> Task statement
Report every line of the records that includes the word "agent".

> Saved entries
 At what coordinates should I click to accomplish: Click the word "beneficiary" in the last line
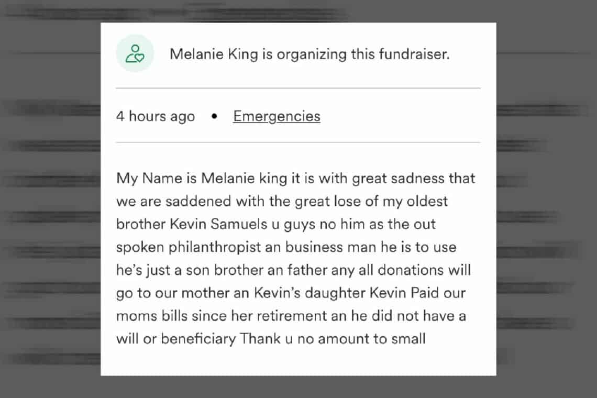coord(198,339)
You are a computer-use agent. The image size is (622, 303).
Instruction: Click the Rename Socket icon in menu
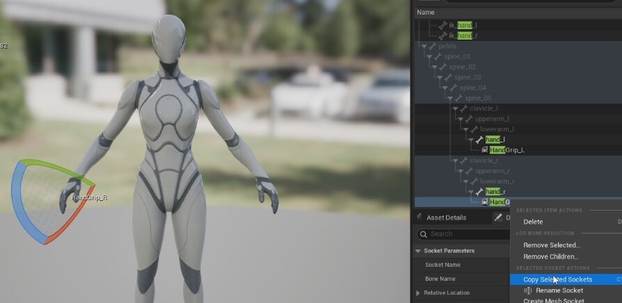pos(527,290)
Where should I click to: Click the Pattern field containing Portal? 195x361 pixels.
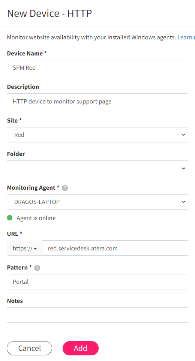click(98, 282)
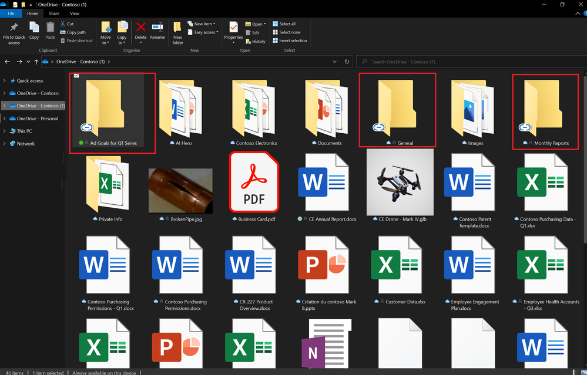Click the Cut scissors icon
The image size is (587, 375).
click(x=63, y=24)
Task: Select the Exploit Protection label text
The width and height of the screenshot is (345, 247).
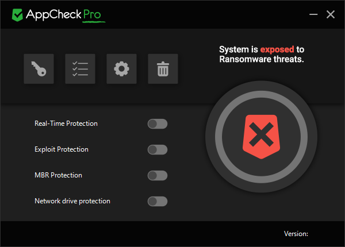Action: 62,149
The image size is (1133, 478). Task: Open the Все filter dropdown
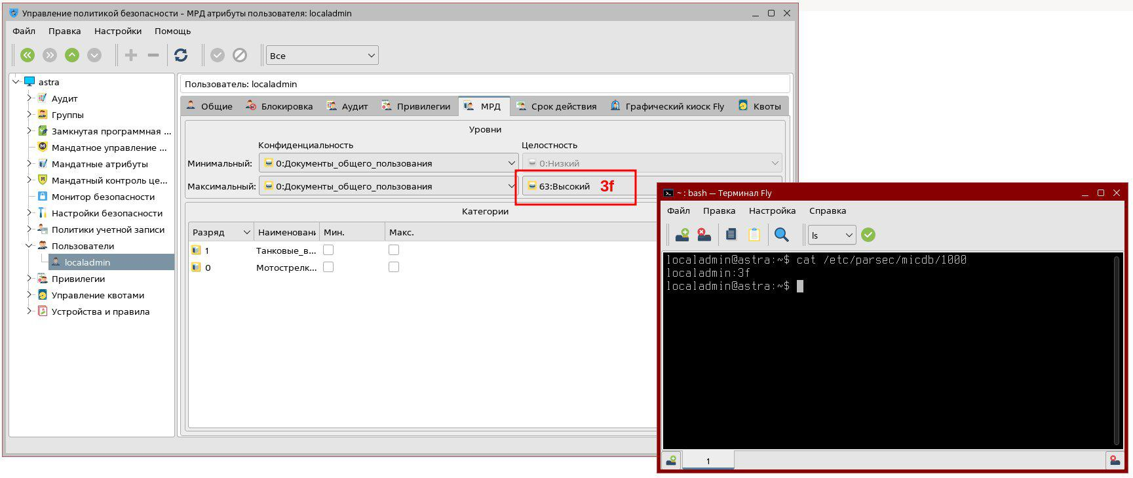(322, 56)
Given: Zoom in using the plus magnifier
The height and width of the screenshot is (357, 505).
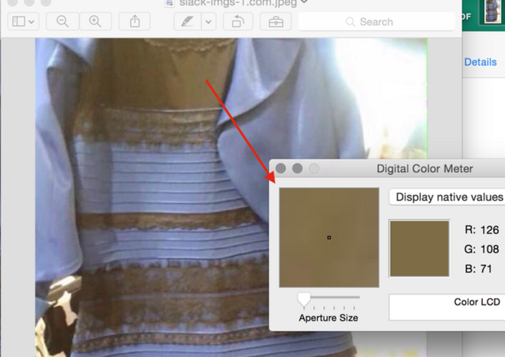Looking at the screenshot, I should (95, 21).
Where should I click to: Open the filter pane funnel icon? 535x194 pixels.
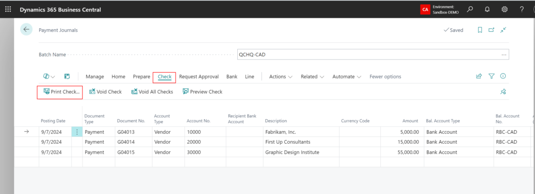(x=491, y=76)
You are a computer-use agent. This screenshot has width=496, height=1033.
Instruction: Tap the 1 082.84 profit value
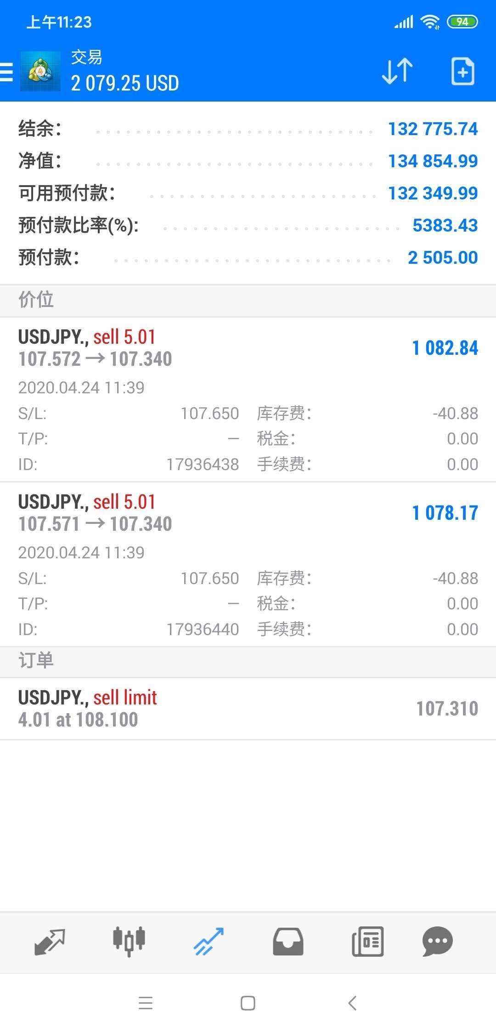[x=445, y=348]
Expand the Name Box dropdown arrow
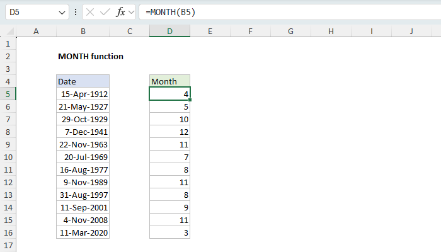 [62, 12]
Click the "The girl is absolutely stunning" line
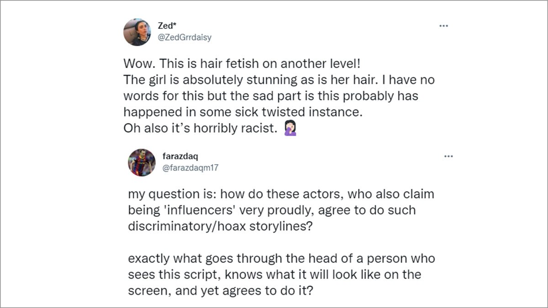 pyautogui.click(x=279, y=80)
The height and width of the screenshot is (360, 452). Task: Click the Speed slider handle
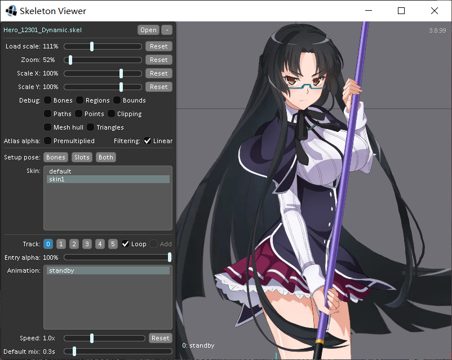coord(92,338)
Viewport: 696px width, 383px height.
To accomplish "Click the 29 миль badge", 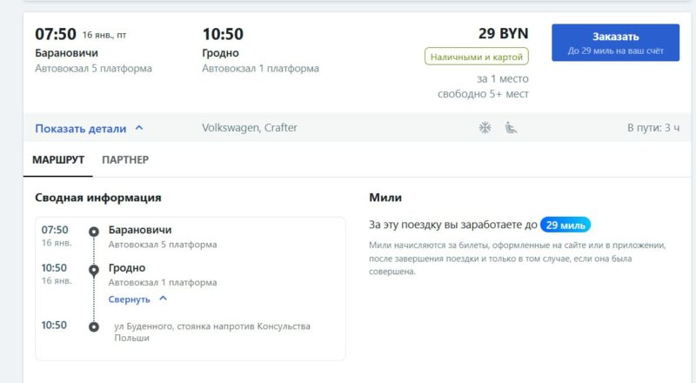I will [x=566, y=225].
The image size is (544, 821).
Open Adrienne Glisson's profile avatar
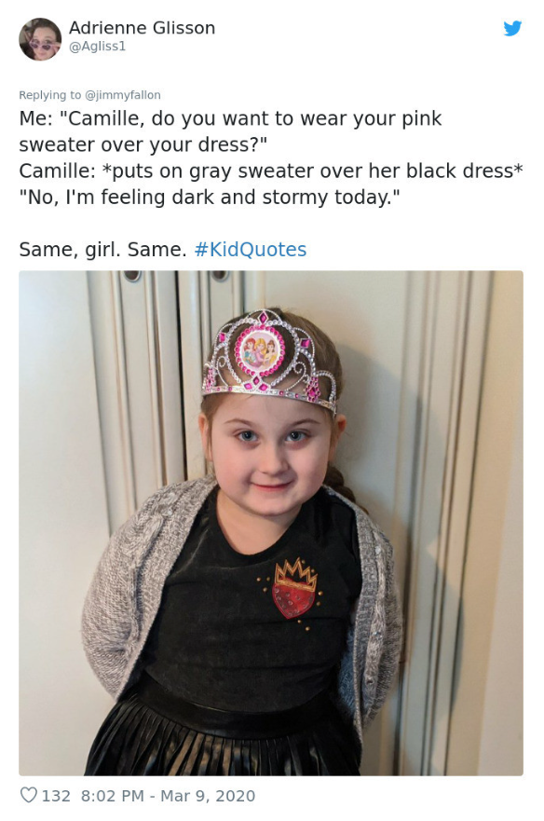click(x=40, y=39)
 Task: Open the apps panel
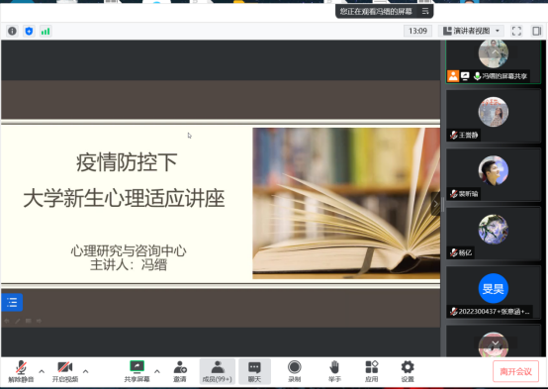(x=371, y=371)

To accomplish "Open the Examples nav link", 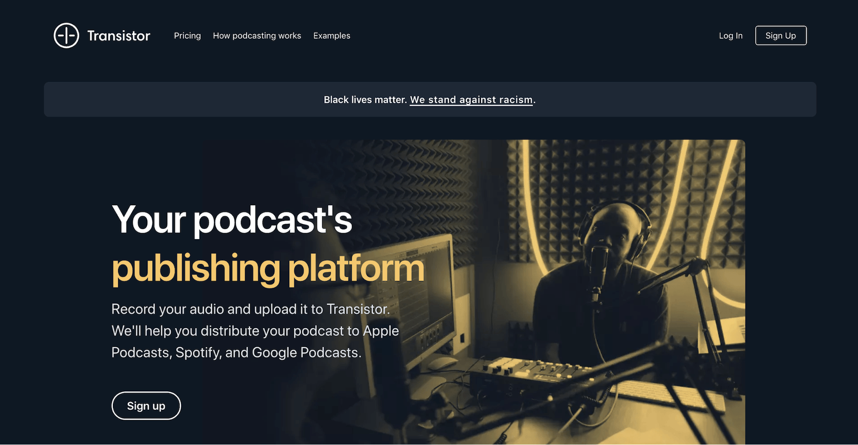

> Written answer
You are a computer-use agent. The image size is (622, 303).
You are a computer-use agent. This screenshot has width=496, height=1033.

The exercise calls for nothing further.